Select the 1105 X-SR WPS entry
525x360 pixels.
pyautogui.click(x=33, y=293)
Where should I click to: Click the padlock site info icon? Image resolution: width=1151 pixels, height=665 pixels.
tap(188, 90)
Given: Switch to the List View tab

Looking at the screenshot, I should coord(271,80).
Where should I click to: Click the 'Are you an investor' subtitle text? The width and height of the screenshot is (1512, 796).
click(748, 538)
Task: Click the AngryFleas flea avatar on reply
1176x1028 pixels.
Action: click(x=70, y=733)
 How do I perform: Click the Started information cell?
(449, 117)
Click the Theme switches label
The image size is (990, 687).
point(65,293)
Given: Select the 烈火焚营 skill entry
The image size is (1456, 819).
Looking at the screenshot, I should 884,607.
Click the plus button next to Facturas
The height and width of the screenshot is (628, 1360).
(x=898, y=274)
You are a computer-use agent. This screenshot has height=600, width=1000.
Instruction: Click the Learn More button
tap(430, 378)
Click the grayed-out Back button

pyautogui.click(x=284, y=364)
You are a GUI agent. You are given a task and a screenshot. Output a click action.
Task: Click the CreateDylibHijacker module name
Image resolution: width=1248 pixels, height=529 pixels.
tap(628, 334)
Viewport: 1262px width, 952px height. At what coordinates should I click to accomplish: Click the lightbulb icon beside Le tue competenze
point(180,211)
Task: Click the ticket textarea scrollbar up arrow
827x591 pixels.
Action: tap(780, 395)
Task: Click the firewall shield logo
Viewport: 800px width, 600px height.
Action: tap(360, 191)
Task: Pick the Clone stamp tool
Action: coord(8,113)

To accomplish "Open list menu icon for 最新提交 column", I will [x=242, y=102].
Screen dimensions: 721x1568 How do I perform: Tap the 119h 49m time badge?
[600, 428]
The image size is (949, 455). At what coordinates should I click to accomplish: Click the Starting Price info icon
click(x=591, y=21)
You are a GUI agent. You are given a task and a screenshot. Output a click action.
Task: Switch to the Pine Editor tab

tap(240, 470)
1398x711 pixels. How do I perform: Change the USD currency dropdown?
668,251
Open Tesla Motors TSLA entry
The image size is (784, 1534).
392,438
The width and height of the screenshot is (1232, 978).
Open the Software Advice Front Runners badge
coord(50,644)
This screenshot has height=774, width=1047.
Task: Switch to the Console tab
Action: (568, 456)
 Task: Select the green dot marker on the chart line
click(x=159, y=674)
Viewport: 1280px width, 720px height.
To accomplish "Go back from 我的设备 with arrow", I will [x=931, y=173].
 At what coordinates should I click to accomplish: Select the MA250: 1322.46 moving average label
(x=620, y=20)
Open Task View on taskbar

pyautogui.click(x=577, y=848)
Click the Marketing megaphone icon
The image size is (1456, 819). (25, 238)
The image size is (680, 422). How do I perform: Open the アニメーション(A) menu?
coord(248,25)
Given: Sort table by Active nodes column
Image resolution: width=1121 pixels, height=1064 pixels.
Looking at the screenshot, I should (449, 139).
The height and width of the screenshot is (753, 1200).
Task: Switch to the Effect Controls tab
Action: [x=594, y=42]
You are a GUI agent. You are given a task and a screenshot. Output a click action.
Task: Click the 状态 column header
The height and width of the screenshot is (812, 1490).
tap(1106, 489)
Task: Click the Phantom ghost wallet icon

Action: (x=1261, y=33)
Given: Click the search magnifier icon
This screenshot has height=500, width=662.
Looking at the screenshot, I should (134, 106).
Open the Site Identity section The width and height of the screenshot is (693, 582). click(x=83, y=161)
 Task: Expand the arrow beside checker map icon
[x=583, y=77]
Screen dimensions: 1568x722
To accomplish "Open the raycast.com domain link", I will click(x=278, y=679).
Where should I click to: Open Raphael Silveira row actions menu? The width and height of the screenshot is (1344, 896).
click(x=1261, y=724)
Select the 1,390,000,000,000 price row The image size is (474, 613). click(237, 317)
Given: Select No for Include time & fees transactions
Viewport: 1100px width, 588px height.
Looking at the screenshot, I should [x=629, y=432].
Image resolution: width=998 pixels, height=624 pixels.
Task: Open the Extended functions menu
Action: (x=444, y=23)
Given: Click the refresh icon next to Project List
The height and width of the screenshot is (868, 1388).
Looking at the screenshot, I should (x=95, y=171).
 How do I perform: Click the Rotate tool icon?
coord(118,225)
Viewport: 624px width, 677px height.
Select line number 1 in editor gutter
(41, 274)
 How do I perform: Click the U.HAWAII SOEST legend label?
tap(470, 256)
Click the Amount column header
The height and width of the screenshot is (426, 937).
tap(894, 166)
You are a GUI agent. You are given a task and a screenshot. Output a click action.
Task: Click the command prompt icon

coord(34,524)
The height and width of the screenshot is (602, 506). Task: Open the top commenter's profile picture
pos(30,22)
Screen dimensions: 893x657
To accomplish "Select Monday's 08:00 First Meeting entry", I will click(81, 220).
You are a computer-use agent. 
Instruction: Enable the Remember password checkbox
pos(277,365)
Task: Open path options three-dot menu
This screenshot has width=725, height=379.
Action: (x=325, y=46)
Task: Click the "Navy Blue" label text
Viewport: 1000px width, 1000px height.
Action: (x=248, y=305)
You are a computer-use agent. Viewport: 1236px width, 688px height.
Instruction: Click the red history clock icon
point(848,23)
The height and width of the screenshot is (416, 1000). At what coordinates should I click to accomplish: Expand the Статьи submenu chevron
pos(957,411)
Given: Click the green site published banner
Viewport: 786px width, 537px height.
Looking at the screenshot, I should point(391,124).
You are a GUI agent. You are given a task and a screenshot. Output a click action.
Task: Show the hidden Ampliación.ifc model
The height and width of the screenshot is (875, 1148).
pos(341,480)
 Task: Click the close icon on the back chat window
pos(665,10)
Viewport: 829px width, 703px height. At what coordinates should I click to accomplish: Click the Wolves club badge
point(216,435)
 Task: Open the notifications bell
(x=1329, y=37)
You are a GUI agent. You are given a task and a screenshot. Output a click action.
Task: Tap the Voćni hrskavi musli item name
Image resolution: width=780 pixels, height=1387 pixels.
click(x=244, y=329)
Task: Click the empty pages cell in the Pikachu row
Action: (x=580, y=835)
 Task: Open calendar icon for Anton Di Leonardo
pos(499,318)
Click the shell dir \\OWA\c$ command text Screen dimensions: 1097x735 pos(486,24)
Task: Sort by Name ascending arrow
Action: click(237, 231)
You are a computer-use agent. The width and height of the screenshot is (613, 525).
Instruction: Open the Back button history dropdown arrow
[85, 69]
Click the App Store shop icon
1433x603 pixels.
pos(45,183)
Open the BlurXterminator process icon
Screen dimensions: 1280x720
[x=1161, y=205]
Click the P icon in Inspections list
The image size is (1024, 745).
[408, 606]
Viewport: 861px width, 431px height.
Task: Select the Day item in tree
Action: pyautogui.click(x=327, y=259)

◆ **Work to be completed**
Repeat the listing above word for word, beginning at its first line and continuing through the line with "pyautogui.click(x=284, y=364)", including that line.

◆ **Result of this task**
Select the 1105 X-SR WPS entry
525x360 pixels.
pyautogui.click(x=33, y=293)
Where should I click to: Click the padlock site info icon? Image resolution: width=1151 pixels, height=665 pixels.
tap(188, 90)
Given: Switch to the List View tab

Looking at the screenshot, I should coord(271,80).
Where should I click to: Click the 'Are you an investor' subtitle text? The width and height of the screenshot is (1512, 796).
click(748, 538)
Task: Click the AngryFleas flea avatar on reply
1176x1028 pixels.
Action: click(x=70, y=733)
 How do I perform: Click the Started information cell?
(449, 117)
Click the Theme switches label
The image size is (990, 687).
point(65,293)
Given: Select the 烈火焚营 skill entry
The image size is (1456, 819).
Looking at the screenshot, I should 884,607.
Click the plus button next to Facturas
The height and width of the screenshot is (628, 1360).
(x=898, y=274)
You are a computer-use agent. This screenshot has height=600, width=1000.
Instruction: Click the Learn More button
tap(430, 378)
Click the grayed-out Back button

pyautogui.click(x=284, y=364)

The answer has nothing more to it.